It was the stated policy of the Bush administration, and ostensibly, is now the policy of the Obama administration, to spread democracy the world over. This has perhaps been best embodied by the Bush administration's invasion of Iraq, when, after WMDs were nowhere to be found, the president justified his actions by touting that a new democracy had sprung up amongst neighbors who are anything but democratic.
Truth be told, this is a noble goal. And I certainly don't fault President Bush for pursuing it as a measure of foreign policy, especially when the idea of dictatorship is so patently antithetical to the idea of freedom and the rights we Americans believe all world citizens enjoy.
But democracy has its consequences -- especially in the Middle East. In Iraq, the popular, radical Sunni cleric Mudtaqa al-Sadr gave the Bush administration fits and ordered "fatwas" killing hundreds of innocent Iraqis (not to mention American servicemen). In Afghanistan, the "democratically elected" Hamid Karzai threatened to join the Taliban and continues to run perhaps the most corrupt government in the world. And in Gaza, the Palestinians went to the polls and elected the members of Hamas -- a legitimate terrorist organization -- to be their ruling party. As a result of this decision, the Israeli army promptly initiated a blockade of the Palestinian settlements in Gaza.
Democracy has consequences. Many technically democratically elected leaders -- Hamas, Iran's Ahmadenijad and Belarus' Lukashenka, among others, aren't even recognized diplomatically by the United States. On the other hand, the U.S. is quite friendly with a number of full-on dictatorships, most critically the ruling class in Saudi Arabia. Saudi Arabia is a Muslim theocracy. Palestinians in Gaza, on the other hand, have legitimately chosen Hamas to lead them after free and fair elections.
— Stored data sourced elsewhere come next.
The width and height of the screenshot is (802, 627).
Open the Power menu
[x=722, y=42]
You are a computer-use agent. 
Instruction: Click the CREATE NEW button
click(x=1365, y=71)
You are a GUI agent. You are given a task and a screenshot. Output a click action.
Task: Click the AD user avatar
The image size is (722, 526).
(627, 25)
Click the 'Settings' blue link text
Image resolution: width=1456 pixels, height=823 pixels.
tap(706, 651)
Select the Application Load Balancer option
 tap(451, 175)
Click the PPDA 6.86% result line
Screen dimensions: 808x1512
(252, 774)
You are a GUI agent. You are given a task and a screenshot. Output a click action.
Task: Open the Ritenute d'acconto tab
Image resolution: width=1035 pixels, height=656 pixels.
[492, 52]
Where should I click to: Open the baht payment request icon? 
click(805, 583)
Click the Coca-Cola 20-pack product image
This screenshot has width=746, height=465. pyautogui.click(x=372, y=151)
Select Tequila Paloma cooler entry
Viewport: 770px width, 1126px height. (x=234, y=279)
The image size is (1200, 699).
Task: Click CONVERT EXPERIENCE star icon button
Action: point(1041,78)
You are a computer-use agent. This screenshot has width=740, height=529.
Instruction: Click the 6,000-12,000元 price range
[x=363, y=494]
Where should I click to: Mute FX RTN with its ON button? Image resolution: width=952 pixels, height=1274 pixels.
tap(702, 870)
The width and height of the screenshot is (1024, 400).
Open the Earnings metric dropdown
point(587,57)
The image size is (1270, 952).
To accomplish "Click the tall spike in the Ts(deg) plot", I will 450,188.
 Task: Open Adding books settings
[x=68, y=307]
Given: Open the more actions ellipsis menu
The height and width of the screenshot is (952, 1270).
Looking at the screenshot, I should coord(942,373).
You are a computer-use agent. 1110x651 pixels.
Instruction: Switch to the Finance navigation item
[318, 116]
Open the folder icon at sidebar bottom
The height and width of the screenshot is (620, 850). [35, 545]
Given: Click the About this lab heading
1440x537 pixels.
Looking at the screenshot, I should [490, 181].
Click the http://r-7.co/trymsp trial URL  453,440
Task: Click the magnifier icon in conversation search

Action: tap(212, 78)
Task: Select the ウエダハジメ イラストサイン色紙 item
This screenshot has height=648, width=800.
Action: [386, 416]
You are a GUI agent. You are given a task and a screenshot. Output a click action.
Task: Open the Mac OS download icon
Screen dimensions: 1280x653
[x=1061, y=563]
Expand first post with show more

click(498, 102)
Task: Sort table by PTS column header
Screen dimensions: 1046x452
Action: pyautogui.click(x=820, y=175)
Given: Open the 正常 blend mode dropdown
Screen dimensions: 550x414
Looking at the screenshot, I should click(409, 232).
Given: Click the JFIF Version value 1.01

Such is the problem with making the "spread of democracy" a pillar of foreign policy. I am not necessarily opposed to the spread of democracy as an ideal, and believe that America retains its glow as the shining city on the hill -- the world's greatest democracy.
But we must be ever mindful of what can happen when individuals with very different interests, and in very different parts of the world, choose their leaders.